Esiste un modo di avvicinare la realtà e di interpretarla
usando categorie economiche (oggi molto in voga),
sociali, politiche.
Il cristiano avvicina la realtà da un punto di vista
spirituale, leggendo dentro le esperienze
degli uomini il dispiegamento della potenza di Dio.
Infine vivere da “ascesi” significa renderci conto che la
nostra meta è una pienezza che trascende, che supera
(e di molto) la nostra attuale esperienza di vita.

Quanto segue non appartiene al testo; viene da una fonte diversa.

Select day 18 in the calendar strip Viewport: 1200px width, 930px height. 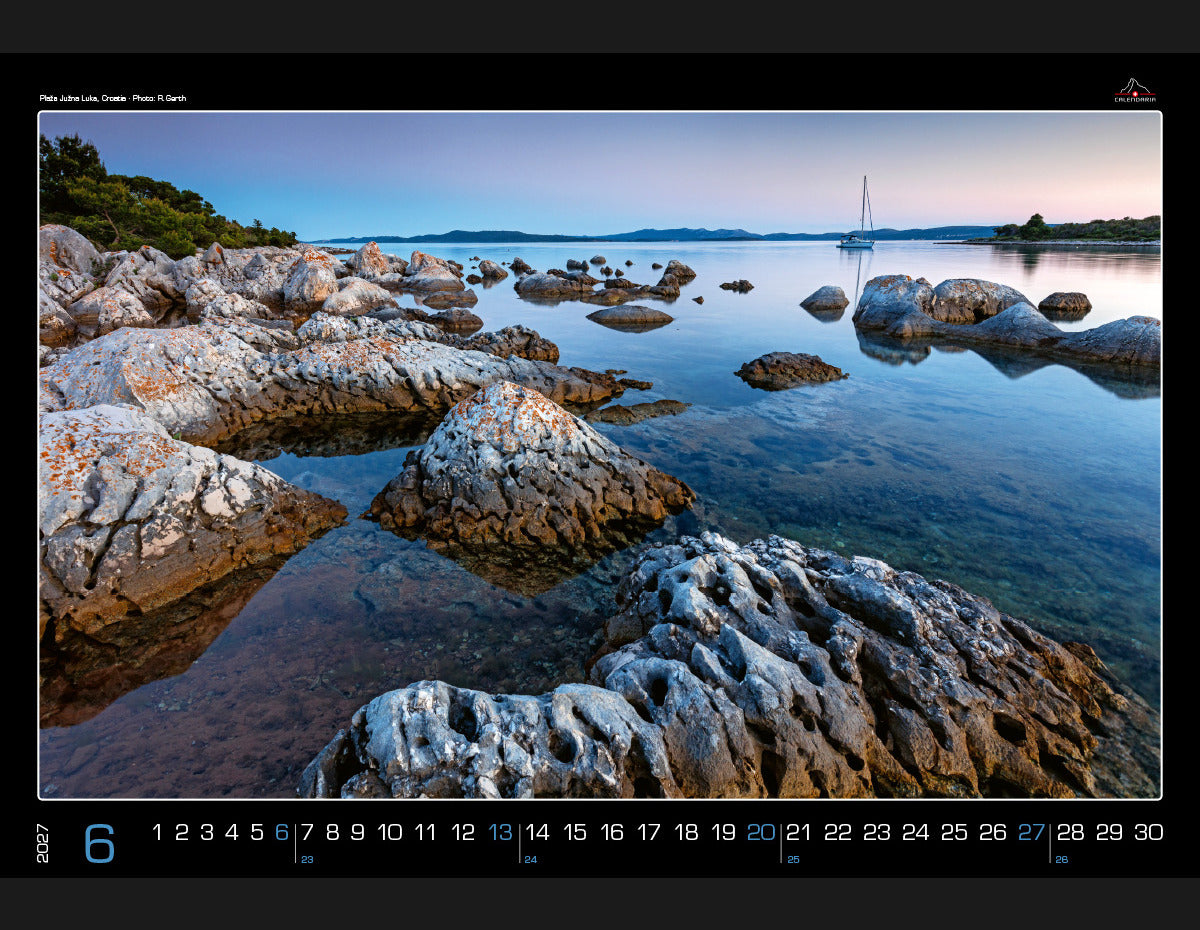coord(686,832)
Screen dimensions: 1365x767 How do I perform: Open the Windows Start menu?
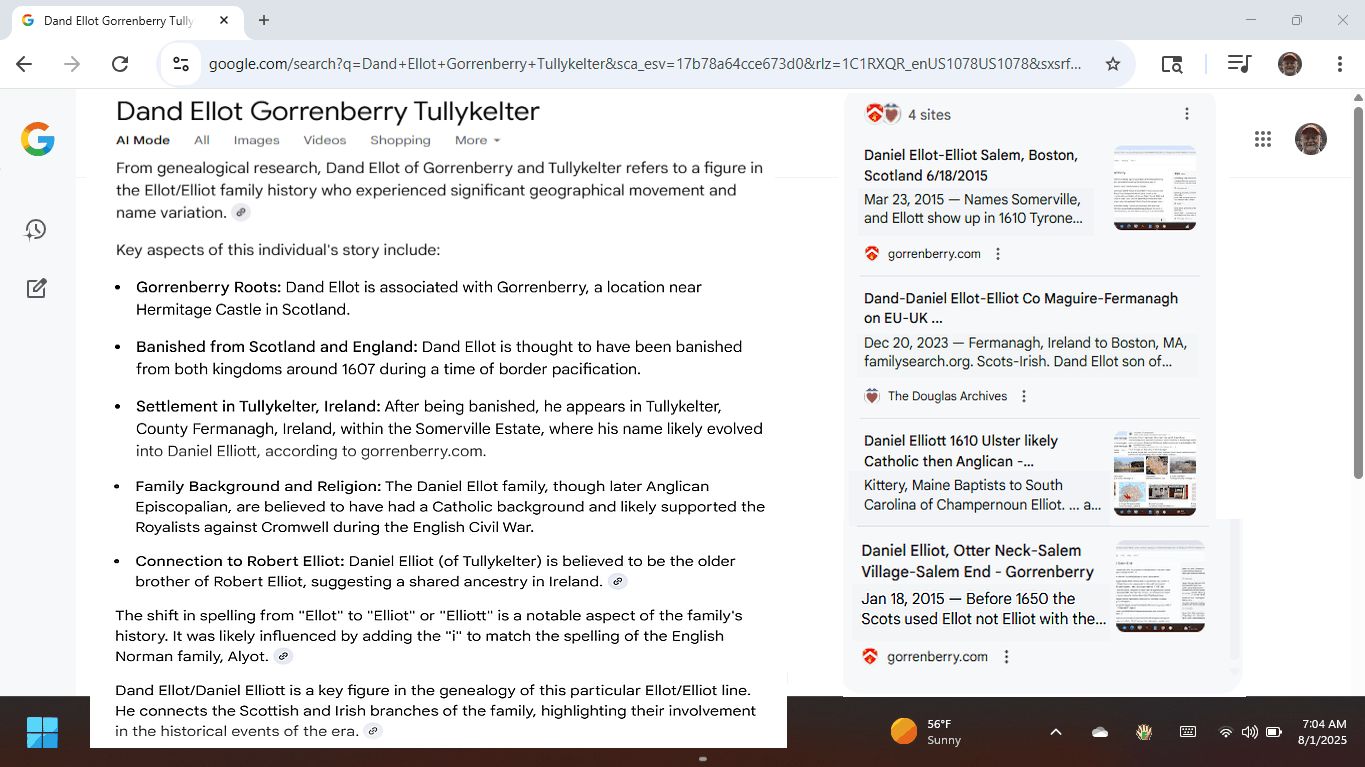click(42, 732)
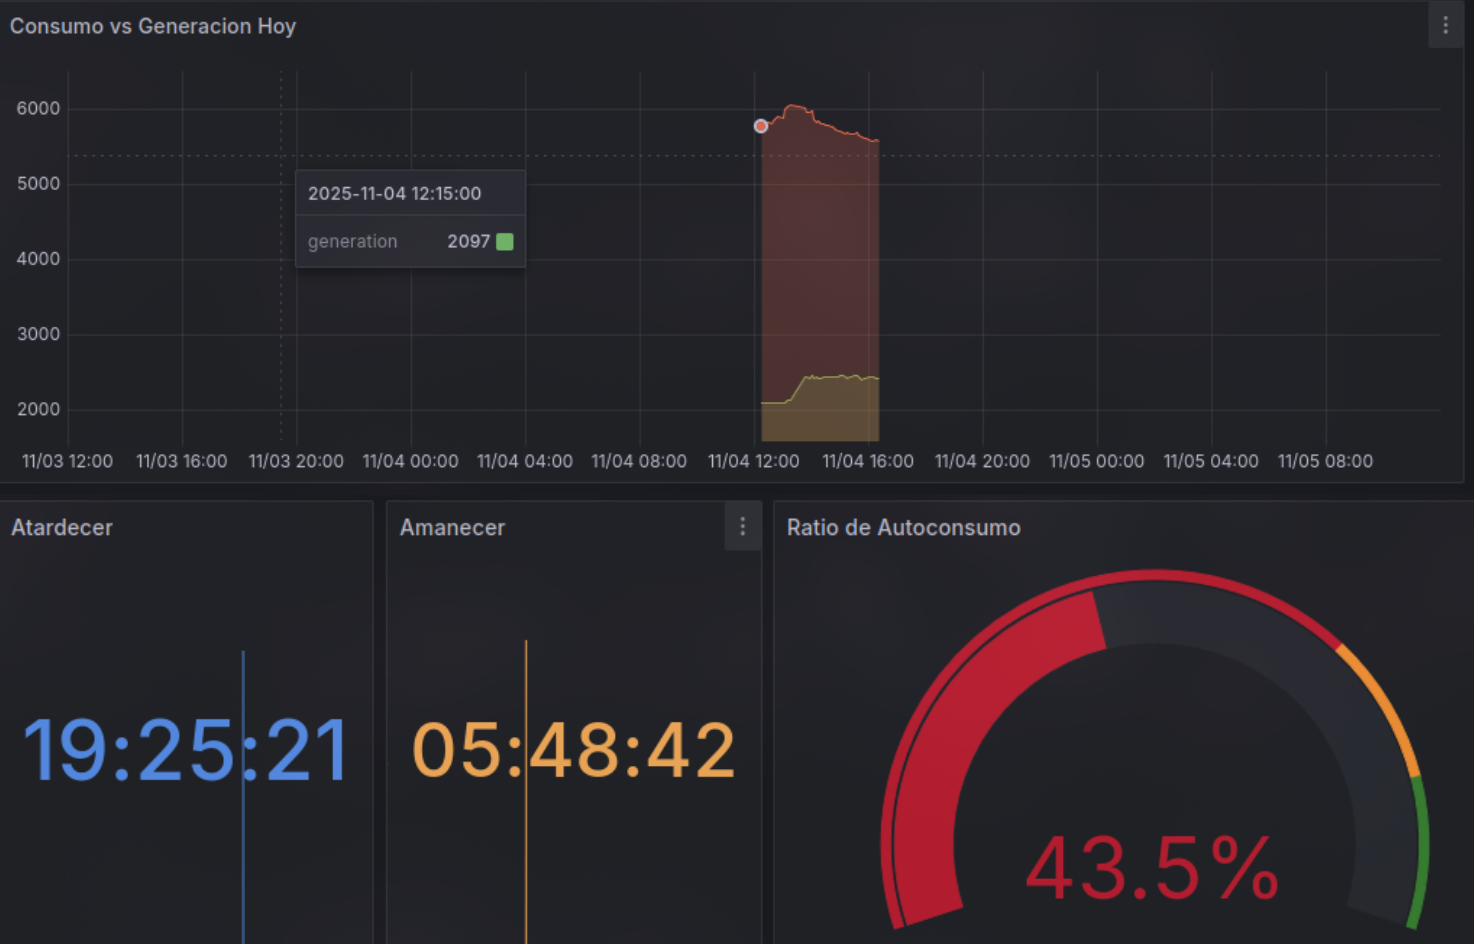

Essere orientati a un destino più grande, che va oltre,
che ci attende, significa leggere con molto realismo
la nostra quotidianità come un “già e non ancora”: sin
d’ora viviamo la presenza di Dio, ma aspettiamo che
questa presenza fiorisca nel nostro cuore.
Ma come è possibile incontrare Gesù presente?
Il racconto di Marco è esplicito: riconosciamo Gesù
nei prodigi, nei gesti, che accompagnano la predicazione
degli apostoli.
Come a dire: “Io sono presente, per sempre.
Leggi i segni della mia presenza, interpretali, guarda con
lo sguardo interiore e riconoscimi nelle cose, negli
avvenimenti, nella storia della tua vita”.
L’ascensione segna l’inizio della Chiesa, la nascita della
comunità come luogo dove dimora il risorto.
È vero: è molto più evidente notare l’assenza del Maestro
nei nostri gesti piuttosto che la presenza ma mi fido.
Mi fido: vedendo la tenerezza e l’amore di una catechista,
la generosità di un educatore, la presenza discreta accanto
al letto di un ammalato io vedo Gesù Risorto asceso, e ne
invoco il ritorno, ne accelero la venuta.
Dio è presente, per sempre, è il nostro sguardo a dover
guarire, a doversi–finalmente–convertire alla gioia.
Perciò, ora, necessitiamo del dono dello Spirito: per vedere.
Santa festa dell’Ascensione, Fausto.